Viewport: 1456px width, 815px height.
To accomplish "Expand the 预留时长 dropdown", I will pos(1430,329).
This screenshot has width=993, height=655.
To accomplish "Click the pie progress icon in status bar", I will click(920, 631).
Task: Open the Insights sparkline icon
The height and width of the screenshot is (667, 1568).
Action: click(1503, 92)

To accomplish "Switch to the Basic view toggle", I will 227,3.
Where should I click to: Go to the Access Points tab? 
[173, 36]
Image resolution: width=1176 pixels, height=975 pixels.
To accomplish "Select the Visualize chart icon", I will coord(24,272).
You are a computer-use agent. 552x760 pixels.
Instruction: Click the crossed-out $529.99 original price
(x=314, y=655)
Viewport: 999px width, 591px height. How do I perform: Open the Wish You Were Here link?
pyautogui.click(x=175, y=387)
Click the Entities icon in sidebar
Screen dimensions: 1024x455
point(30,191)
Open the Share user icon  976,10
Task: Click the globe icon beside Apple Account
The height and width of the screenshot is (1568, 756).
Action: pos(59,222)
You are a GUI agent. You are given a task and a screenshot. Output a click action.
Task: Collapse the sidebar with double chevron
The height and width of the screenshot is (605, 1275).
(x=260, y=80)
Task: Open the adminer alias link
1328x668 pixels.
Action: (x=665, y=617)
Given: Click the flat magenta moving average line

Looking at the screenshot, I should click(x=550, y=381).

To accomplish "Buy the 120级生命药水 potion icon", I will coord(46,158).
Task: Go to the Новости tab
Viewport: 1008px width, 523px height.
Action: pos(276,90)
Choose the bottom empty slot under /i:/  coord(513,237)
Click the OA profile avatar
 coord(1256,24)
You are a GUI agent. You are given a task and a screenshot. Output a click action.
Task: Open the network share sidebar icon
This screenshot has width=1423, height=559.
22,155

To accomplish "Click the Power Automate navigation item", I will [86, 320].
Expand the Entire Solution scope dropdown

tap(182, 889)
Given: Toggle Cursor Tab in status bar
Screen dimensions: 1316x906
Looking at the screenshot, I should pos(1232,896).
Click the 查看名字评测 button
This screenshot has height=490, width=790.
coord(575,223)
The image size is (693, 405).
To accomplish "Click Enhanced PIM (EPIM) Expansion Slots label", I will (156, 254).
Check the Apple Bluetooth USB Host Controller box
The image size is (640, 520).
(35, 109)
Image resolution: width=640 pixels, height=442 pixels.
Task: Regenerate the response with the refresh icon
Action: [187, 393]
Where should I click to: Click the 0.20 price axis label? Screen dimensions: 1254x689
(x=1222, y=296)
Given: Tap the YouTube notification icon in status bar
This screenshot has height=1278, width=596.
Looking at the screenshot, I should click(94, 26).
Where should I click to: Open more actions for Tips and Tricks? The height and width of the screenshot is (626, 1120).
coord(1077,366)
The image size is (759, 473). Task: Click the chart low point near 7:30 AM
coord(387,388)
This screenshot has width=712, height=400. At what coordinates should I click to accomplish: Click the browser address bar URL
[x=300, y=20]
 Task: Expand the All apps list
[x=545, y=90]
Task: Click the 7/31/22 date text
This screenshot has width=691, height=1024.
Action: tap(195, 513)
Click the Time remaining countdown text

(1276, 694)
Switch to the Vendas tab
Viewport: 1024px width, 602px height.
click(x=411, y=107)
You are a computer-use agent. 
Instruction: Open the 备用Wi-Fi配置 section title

EXERCISE: Copy out every line of the data above, exactly as given.

SOLUTION:
Viewport: 1456px width, 815px height.
To accomplish "Expand the 预留时长 dropdown", I will pos(1430,329).
This screenshot has width=993, height=655.
To accomplish "Click the pie progress icon in status bar", I will click(920, 631).
Task: Open the Insights sparkline icon
The height and width of the screenshot is (667, 1568).
Action: click(1503, 92)

To accomplish "Switch to the Basic view toggle", I will 227,3.
Where should I click to: Go to the Access Points tab? 
[173, 36]
Image resolution: width=1176 pixels, height=975 pixels.
To accomplish "Select the Visualize chart icon", I will coord(24,272).
You are a computer-use agent. 552x760 pixels.
Instruction: Click the crossed-out $529.99 original price
(x=314, y=655)
Viewport: 999px width, 591px height. How do I perform: Open the Wish You Were Here link?
pyautogui.click(x=175, y=387)
Click the Entities icon in sidebar
Screen dimensions: 1024x455
point(30,191)
Open the Share user icon  976,10
Task: Click the globe icon beside Apple Account
The height and width of the screenshot is (1568, 756).
Action: pos(59,222)
You are a GUI agent. You are given a task and a screenshot. Output a click action.
Task: Collapse the sidebar with double chevron
The height and width of the screenshot is (605, 1275).
(x=260, y=80)
Task: Open the adminer alias link
1328x668 pixels.
Action: (x=665, y=617)
Given: Click the flat magenta moving average line

Looking at the screenshot, I should click(x=550, y=381).

To accomplish "Buy the 120级生命药水 potion icon", I will coord(46,158).
Task: Go to the Новости tab
Viewport: 1008px width, 523px height.
Action: pos(276,90)
Choose the bottom empty slot under /i:/  coord(513,237)
Click the OA profile avatar
 coord(1256,24)
You are a GUI agent. You are given a task and a screenshot. Output a click action.
Task: Open the network share sidebar icon
This screenshot has width=1423, height=559.
22,155

To accomplish "Click the Power Automate navigation item", I will [86, 320].
Expand the Entire Solution scope dropdown

tap(182, 889)
Given: Toggle Cursor Tab in status bar
Screen dimensions: 1316x906
Looking at the screenshot, I should pos(1232,896).
Click the 查看名字评测 button
This screenshot has height=490, width=790.
coord(575,223)
The image size is (693, 405).
To accomplish "Click Enhanced PIM (EPIM) Expansion Slots label", I will (156, 254).
Check the Apple Bluetooth USB Host Controller box
The image size is (640, 520).
(35, 109)
Image resolution: width=640 pixels, height=442 pixels.
Task: Regenerate the response with the refresh icon
Action: [187, 393]
Where should I click to: Click the 0.20 price axis label? Screen dimensions: 1254x689
(x=1222, y=296)
Given: Tap the YouTube notification icon in status bar
This screenshot has height=1278, width=596.
Looking at the screenshot, I should click(94, 26).
Where should I click to: Open more actions for Tips and Tricks? The height and width of the screenshot is (626, 1120).
coord(1077,366)
The image size is (759, 473). Task: Click the chart low point near 7:30 AM
coord(387,388)
This screenshot has width=712, height=400. At what coordinates should I click to accomplish: Click the browser address bar URL
[x=300, y=20]
 Task: Expand the All apps list
[x=545, y=90]
Task: Click the 7/31/22 date text
This screenshot has width=691, height=1024.
Action: tap(195, 513)
Click the Time remaining countdown text

(1276, 694)
Switch to the Vendas tab
Viewport: 1024px width, 602px height.
click(x=411, y=107)
You are a computer-use agent. 
Instruction: Open the 备用Wi-Fi配置 section title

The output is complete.